Entre fevereiro e agosto de 2011, Torres e Cachoeira trocaram nada menos que 298 telefonemas, segundo interceptações telefônicas feitas pela Polícia Federal, com autorização da Justiça. No inquérito aberto pelo Ministério Público Federal, é possível observar que a dupla conversou, no período, mais de uma vez por dia, inclusive nos fins de semana, mas ainda não foi revelado o exato teor de tanta prosa. Por ser senador, Torres tem direito a foro privilegiado, e a investigação será encaminhada à Procuradoria-Geral da República. Caberá ao procurador-geral da República, Roberto Gurgel, denunciar ou não o parlamentar do DEM por associação com o notório criminoso goiano.

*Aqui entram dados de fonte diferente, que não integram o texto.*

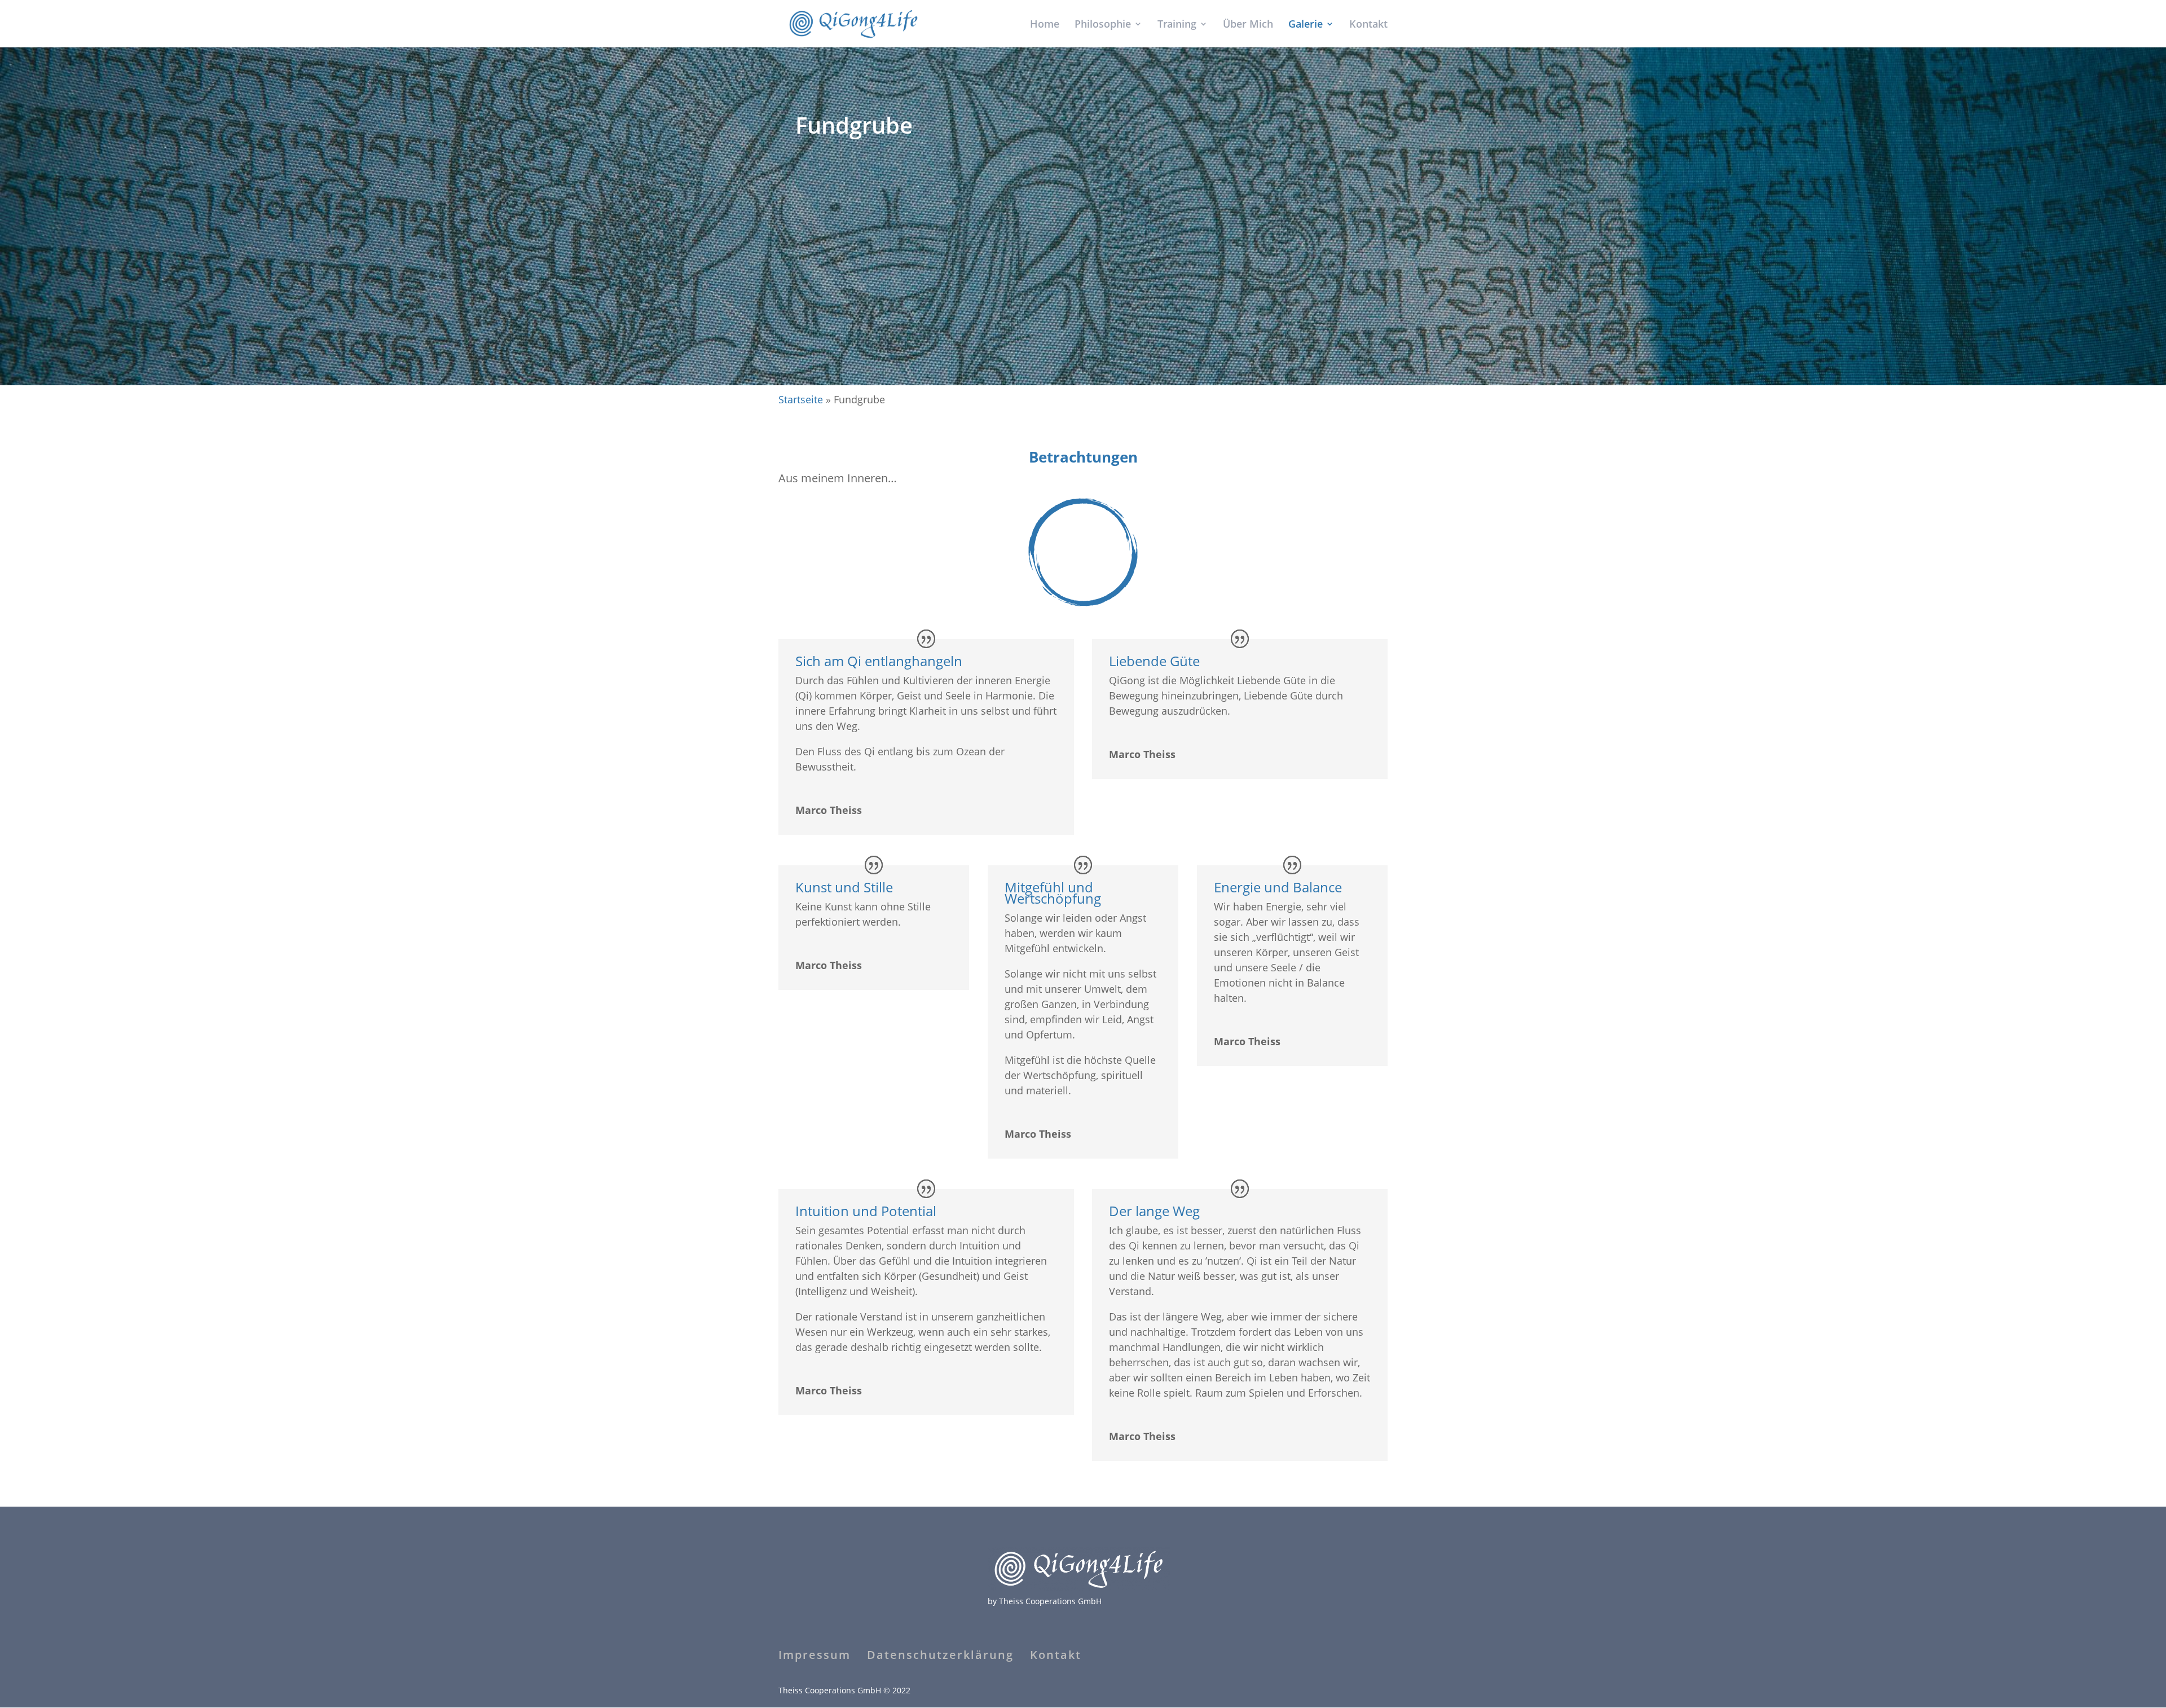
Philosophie (1103, 25)
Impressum (814, 1654)
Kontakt (1368, 25)
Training (1176, 25)
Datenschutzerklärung (940, 1654)
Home (1044, 25)
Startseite (800, 399)
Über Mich (1248, 25)
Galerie (1305, 25)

Os sinais da amizade foram detectados não só pelo número de ligações entre o senador e o contraventor, mas pela singular generosidade de Carlinhos Cachoeira com o amigo parlamentar. Torres ganhou do amigo uma cozinha completa, com fogão e geladeira, no valor de 27 mil dólares (46,7 mil reais). O regalo foi importado dos Estados Unidos, não se sabe ainda se pelas vias oficiais. Outro a cair nas graças do bicheiro foi Geraldo Messias (PP), prefeito de Águas Lindas de Goiás, um dos municípios mais miseráveis da região do entorno do Distrito Federal. Messias ganhou uma viagem a Las Vegas, em maio de 2011, hotel e despesas incluídos.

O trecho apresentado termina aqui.